What to produce:
Could you print the records below verbatim, starting at the very beginning of the records and ending with the line that contains "pyautogui.click(x=1635, y=876)", both ends included?

Top of Exercise input

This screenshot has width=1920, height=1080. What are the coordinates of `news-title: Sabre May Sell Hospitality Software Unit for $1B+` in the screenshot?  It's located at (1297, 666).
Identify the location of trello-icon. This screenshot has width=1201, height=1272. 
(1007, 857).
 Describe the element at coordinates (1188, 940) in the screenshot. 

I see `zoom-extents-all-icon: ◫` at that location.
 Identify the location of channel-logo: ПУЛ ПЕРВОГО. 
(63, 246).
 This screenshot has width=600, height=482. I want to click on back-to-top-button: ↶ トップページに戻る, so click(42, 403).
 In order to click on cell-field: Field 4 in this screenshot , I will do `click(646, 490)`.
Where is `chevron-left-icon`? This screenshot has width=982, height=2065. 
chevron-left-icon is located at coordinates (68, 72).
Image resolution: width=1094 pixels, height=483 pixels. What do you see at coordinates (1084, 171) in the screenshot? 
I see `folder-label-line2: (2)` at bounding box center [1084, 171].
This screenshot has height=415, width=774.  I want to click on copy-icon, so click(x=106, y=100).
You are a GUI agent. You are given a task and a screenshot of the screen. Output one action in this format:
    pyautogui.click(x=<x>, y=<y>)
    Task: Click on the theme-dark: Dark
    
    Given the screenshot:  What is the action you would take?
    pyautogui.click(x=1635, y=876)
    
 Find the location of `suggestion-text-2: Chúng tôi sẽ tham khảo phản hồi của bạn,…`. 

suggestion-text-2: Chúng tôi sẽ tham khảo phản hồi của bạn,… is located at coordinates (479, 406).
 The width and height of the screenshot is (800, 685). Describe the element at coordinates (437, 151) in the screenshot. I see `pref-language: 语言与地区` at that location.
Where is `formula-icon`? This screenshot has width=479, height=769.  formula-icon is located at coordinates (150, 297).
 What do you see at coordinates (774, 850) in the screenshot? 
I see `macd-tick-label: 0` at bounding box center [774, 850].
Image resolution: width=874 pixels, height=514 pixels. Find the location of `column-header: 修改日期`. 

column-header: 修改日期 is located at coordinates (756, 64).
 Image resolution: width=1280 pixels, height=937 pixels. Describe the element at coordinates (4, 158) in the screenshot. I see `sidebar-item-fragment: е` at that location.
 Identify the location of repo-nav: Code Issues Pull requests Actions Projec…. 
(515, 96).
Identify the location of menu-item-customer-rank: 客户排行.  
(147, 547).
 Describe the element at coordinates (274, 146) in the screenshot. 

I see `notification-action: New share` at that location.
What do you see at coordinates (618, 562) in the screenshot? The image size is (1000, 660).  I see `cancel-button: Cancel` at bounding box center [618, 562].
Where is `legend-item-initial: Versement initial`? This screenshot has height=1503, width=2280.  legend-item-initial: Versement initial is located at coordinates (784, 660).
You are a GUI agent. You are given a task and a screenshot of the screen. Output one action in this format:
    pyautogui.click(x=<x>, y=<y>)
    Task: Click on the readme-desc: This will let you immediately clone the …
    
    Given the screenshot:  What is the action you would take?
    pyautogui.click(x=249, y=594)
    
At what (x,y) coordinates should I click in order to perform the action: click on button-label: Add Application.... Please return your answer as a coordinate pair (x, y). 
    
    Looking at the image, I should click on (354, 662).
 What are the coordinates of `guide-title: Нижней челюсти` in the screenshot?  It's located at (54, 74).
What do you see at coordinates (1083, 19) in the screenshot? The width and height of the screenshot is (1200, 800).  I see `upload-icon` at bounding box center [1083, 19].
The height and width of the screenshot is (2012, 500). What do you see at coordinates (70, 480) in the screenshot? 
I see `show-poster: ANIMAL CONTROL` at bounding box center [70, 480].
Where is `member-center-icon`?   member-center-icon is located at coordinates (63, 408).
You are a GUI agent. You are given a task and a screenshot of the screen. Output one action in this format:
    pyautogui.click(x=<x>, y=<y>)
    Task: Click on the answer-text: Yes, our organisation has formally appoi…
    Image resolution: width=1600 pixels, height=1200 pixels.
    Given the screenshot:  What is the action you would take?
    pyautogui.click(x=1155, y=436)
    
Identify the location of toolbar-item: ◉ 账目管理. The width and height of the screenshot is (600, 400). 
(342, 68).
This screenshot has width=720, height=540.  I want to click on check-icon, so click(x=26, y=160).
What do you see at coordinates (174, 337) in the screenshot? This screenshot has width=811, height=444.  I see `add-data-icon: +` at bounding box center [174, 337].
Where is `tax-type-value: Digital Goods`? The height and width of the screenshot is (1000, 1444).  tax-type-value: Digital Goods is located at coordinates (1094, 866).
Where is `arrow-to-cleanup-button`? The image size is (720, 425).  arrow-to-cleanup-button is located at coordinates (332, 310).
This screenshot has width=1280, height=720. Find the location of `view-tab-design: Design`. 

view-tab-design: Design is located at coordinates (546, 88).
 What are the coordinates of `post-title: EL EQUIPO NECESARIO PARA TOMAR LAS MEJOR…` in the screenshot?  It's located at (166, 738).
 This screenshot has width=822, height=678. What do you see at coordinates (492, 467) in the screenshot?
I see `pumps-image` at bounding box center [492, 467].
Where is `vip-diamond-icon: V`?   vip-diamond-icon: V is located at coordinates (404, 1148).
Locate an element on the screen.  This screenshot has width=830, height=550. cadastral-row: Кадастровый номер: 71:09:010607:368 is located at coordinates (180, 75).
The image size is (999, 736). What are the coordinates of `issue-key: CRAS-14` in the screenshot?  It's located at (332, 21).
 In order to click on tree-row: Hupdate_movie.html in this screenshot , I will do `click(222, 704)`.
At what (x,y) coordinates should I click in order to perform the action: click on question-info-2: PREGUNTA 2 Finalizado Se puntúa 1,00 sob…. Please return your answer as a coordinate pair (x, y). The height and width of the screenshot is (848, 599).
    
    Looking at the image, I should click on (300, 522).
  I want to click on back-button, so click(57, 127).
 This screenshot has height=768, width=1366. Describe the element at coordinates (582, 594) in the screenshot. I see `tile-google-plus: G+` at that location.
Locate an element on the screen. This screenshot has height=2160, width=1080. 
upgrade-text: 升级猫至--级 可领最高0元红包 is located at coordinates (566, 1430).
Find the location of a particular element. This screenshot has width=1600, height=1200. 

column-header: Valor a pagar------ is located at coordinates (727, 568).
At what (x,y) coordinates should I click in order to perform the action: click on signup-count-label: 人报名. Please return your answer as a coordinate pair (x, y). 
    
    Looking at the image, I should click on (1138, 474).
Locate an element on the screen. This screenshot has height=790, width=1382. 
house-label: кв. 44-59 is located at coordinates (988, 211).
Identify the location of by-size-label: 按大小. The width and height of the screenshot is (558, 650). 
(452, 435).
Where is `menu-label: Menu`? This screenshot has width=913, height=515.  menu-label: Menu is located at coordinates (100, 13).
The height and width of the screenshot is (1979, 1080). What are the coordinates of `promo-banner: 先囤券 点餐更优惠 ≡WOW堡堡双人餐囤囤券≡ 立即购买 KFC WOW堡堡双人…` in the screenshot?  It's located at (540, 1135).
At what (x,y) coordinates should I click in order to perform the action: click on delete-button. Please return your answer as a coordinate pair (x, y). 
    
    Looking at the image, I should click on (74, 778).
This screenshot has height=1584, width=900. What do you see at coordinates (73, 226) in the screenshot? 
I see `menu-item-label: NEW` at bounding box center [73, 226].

Bottom of Exercise input

Result of the exercise:
This screenshot has width=1920, height=1080. What are the coordinates of `news-title: Sabre May Sell Hospitality Software Unit for $1B+` in the screenshot?  It's located at (1297, 666).
Identify the location of trello-icon. This screenshot has width=1201, height=1272. 
(1007, 857).
 Describe the element at coordinates (1188, 940) in the screenshot. 

I see `zoom-extents-all-icon: ◫` at that location.
 Identify the location of channel-logo: ПУЛ ПЕРВОГО. 
(63, 246).
 This screenshot has width=600, height=482. I want to click on back-to-top-button: ↶ トップページに戻る, so click(42, 403).
 In order to click on cell-field: Field 4 in this screenshot , I will do `click(646, 490)`.
Where is `chevron-left-icon`? This screenshot has width=982, height=2065. 
chevron-left-icon is located at coordinates (68, 72).
Image resolution: width=1094 pixels, height=483 pixels. What do you see at coordinates (1084, 171) in the screenshot? 
I see `folder-label-line2: (2)` at bounding box center [1084, 171].
This screenshot has height=415, width=774.  I want to click on copy-icon, so click(x=106, y=100).
You are a GUI agent. You are given a task and a screenshot of the screen. Output one action in this format:
    pyautogui.click(x=<x>, y=<y>)
    Task: Click on the theme-dark: Dark
    
    Given the screenshot:  What is the action you would take?
    pyautogui.click(x=1635, y=876)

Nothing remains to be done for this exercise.